Barefoot Investor: Aussie, Kiwi Dollars Advance as Italy Budget Measures Boost Yield Demand

The Australian and New Zealand dollars rose after Italy’s Cabinet approved austerity and growth measures before a summit on Europe’s debt crisis, supporting demand for riskier assets.

New Zealand’s currency was 0.6 percent from a three-week high against the yen before a report today forecast to show services industries in the U.S. expanded in November. Gains in the so-called Aussie may be limited on speculation the Reserve Bank of Australia will cut interest rates when it meets tomorrow.

Australia’s dollar advanced 0.1 percent to $1.0228 as of 2:11 p.m. in Sydney from last week in New York. The currency fetched 79.74 yen from 79.67 yen on Dec. 2. New Zealand’s currency strengthened 0.1 percent to 77.81 U.S. cents. The so- called kiwi dollar traded at 60.67 yen from 60.61 yen on Dec. 2, when it touched 61.12 yen, the highest since Nov. 14.

Australia’s Inflation

Consumer prices in Australia rose 2.1 percent last month from a year earlier, compared with a 2.6 percent annual gain in October, according to an index compiled by TD Securities Inc. and the Melbourne Institute released in Sydney today.

Australia’s central bank aims to hold annual inflation in a 2 percent to 3 percent range.
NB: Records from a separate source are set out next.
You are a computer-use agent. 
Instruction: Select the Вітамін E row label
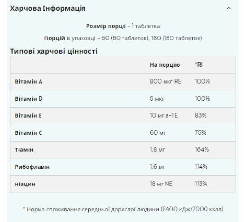(28, 116)
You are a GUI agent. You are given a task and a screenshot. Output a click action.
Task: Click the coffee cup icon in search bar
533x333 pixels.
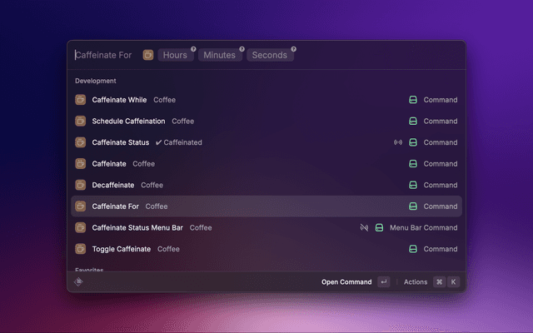pos(147,55)
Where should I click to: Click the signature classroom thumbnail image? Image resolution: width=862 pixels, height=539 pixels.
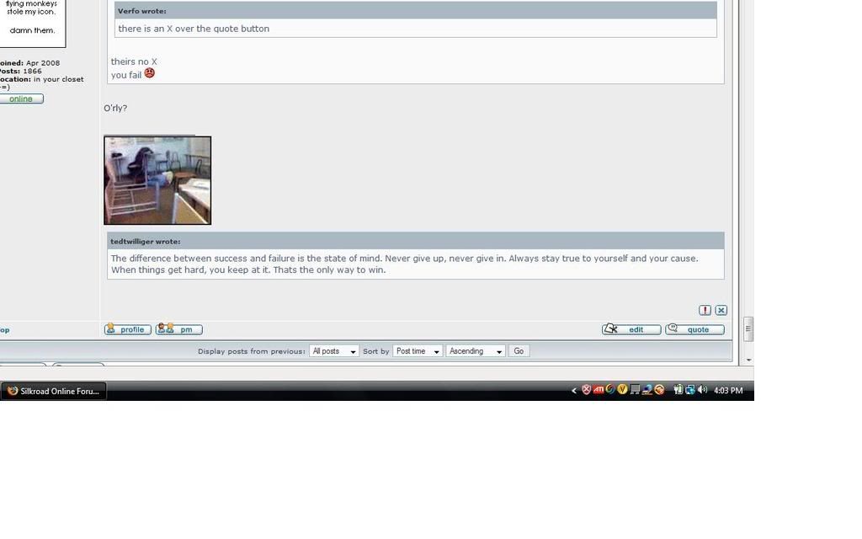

“Odds have shortened for” a 25 basis points cut by the RBA tomorrow, Besa Deda, chief economist at St. George Bank Ltd. in Sydney, wrote in a research note today. “Soft patches in the domestic economy are yet to make a marked recovery.”

Australia’s benchmark rates will drop to 4 percent next year, Deda forecast.

A Credit Suisse Group AG index based on swaps shows an 87 percent chance Reserve Bank’s cash rate will be cut from 4.5 percent to 4.25 percent.

Higher rates in Australia and New Zealand, compared with as low as zero in the U.S. and Japan, attract investors to the South Pacific nations’ higher-yielding assets. The risk in such trades is that currency market moves will erase profits.

New Zealand’s official cash rate is 2.5 percent. The Reserve Bank of New Zealand holds a policy meeting on Dec. 8.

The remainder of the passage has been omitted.